Graham, an op-ed Herald columnist, said the Wrentham Republican makes a great point when he says he has a job to do in the U.S. Senate and committee hearings but said “this is where the fight is.”

“It would have been very difficult for Sen. Brown to win without the energy and the self-organization that the people called the Tea Party did for him,” Graham said.

Yesterday, Brown called into Graham’s radio show after hearing the host criticize his snub. “The members of the Tea Party and the constituents in Massachusetts sent me down there to do a job and that’s what I’m doing,” Brown said.

Jeff Katz, the morning-drive host on the newly launched conservative station WXKS-AM (1200), said there’s going to be a lot of people “scratching their heads wondering where Scott Brown is.”

Katz said he plans to attend the rally and Brown should, too. “It’s easy enough to hop on a plane,” Katz said. “Realistically, these are the people that not only voted for him, but went out and worked really hard to elect him.”

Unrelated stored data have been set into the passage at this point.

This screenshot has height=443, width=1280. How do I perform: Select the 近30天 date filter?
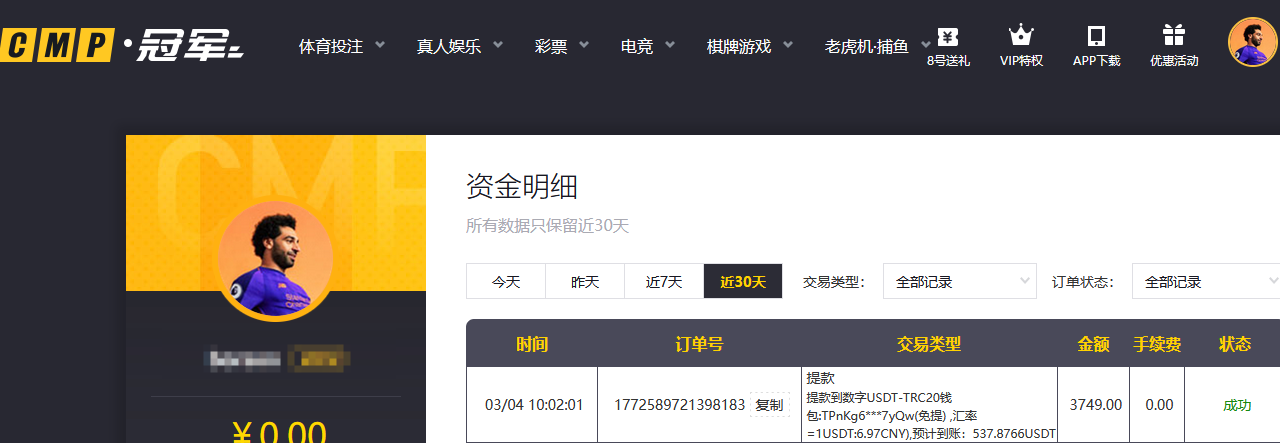[743, 282]
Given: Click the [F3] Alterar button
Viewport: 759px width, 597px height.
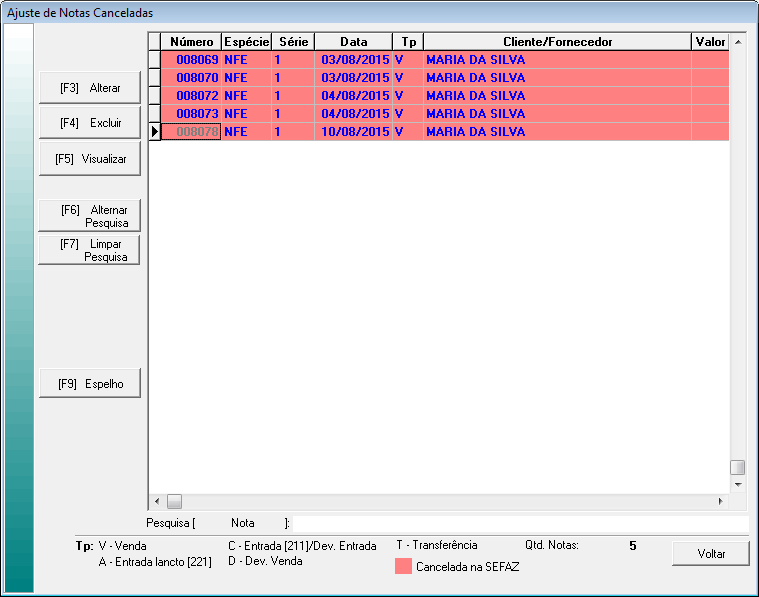Looking at the screenshot, I should pyautogui.click(x=89, y=88).
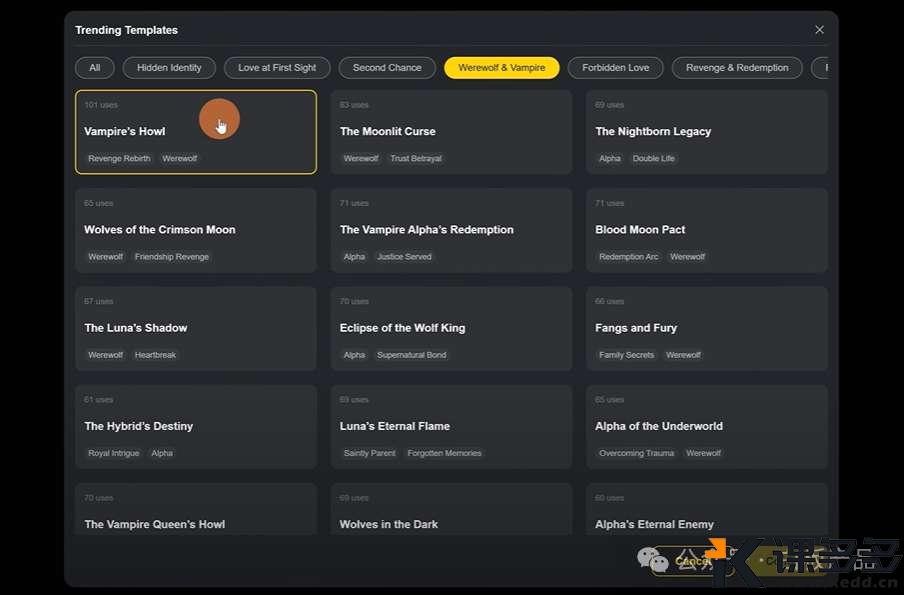The height and width of the screenshot is (595, 904).
Task: Choose Alpha of the Underworld template
Action: 706,426
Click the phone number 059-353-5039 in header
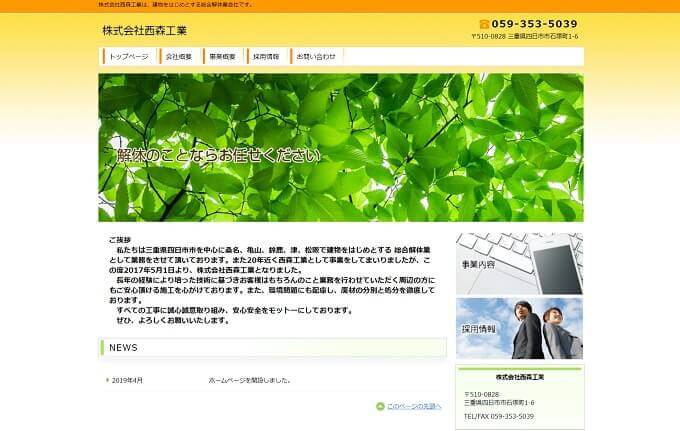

Not every radio yakker bashed Brown’s decision to skip the 10 a.m. rally. WRKO-AM (680) gabster Todd Feinburg, who is also scheduled to speak tomorrow, said he wouldn’t attend if he were Brown.

“This is a grassroots movement and there’s a lot of unpredictability there,” Feinburg said. “If anything gets said or happens that’s not carefully crafted politically - whoever’s face is there will get linked up to it.”

Katz called Palin courageous for coming to Massachusetts - the bluest state in the country.

“I like Sarah. It’s pretty courageous and gutsy of her,” Katz said. “She’s certainly coming into the proverbial belly of the beast.”